Кряхтя, старуха поднялась и скрылась в тёмном углу. У Остина нарастало чувство, что всё происходящее — лишь сон, бред его воспалённого разума. Трампл даже ущипнул себя за руку, но видение не рассеялось. Повозившись, старуха вернулась к огню.
— Вот, возьми, — протянула она ему склянку с притёртой крышечкой, наполненную тёмной жидкостью. — Носи её всегда с собой. Придёт время — сам узнаешь, как ею воспользоваться. Помни, граф, что я тебе сказала.
Снова поднявшись, ворожея прошла к широкой лавке и стала стелить постель.
— Прости, твоё сиятельство, пуховых перин у меня нет, так что будешь спать, как простой крестьянин. Ложись, а я приберу со стола.
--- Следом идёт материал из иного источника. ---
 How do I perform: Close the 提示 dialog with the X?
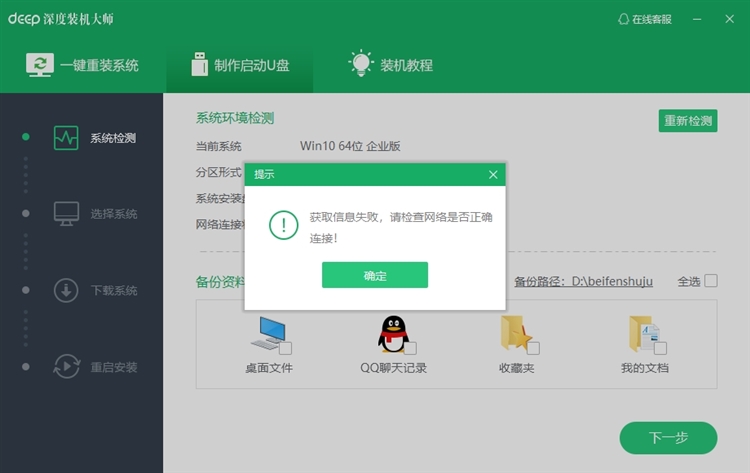pos(493,174)
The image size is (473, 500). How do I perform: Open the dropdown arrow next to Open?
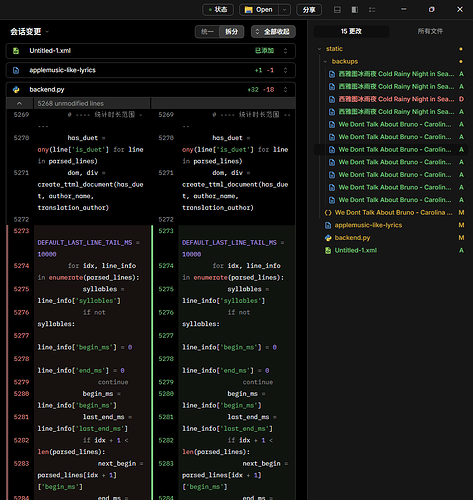click(284, 10)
Остину казалось, что он никогда не уснёт в этой старой скрипучей лачуге под неясное бормотание старой женщины. Но стоило ему прилечь, как сон сморил его, окутав туманом забытья.
Очнулся Трампл под утро, свежий и отдохнувший. Он сам удивился ясности своего сознания и остроте восприятий. Казалось, мир зазвучал новыми, доселе неслыханными нотами и заиграл ранее не виданными красками.
— Что, выспался? — раздался от дверей знакомый каркающий смех. Ох, и силён же ты спать, сынок. Однако вставай, пора тебе ехать. Дядюшка твой скоро людей в поля погонит — тебя искать.
От этих слов Остин вскочил, словно ужаленный.
— Бедный старик! Я ведь не предупредил его! Хорош же племянничек, так пожилого человека волновать.
— Ты давай, граф, садись, молока выпей. Разговоры мы с тобой вчера разговаривали, а сегодня недосуг мне.
— Не знаю, чем отблагодарить тебя, добрая женщина. Вот разве что… — не задумываясь, Остин снял перстень со своего пальца и протянул старухе.
— Дорогую вещь отдаёшь, граф. Не пожалеешь потом?
— Скорее пожалею, если отвечу чёрной неблагодарностью на Вашу заботу.
— Что ж, достойный ответ. А теперь езжай, сынок. Тут уж недалеко.
Ворожея указала Трамплу направление и объяснила, где и куда поворачивать.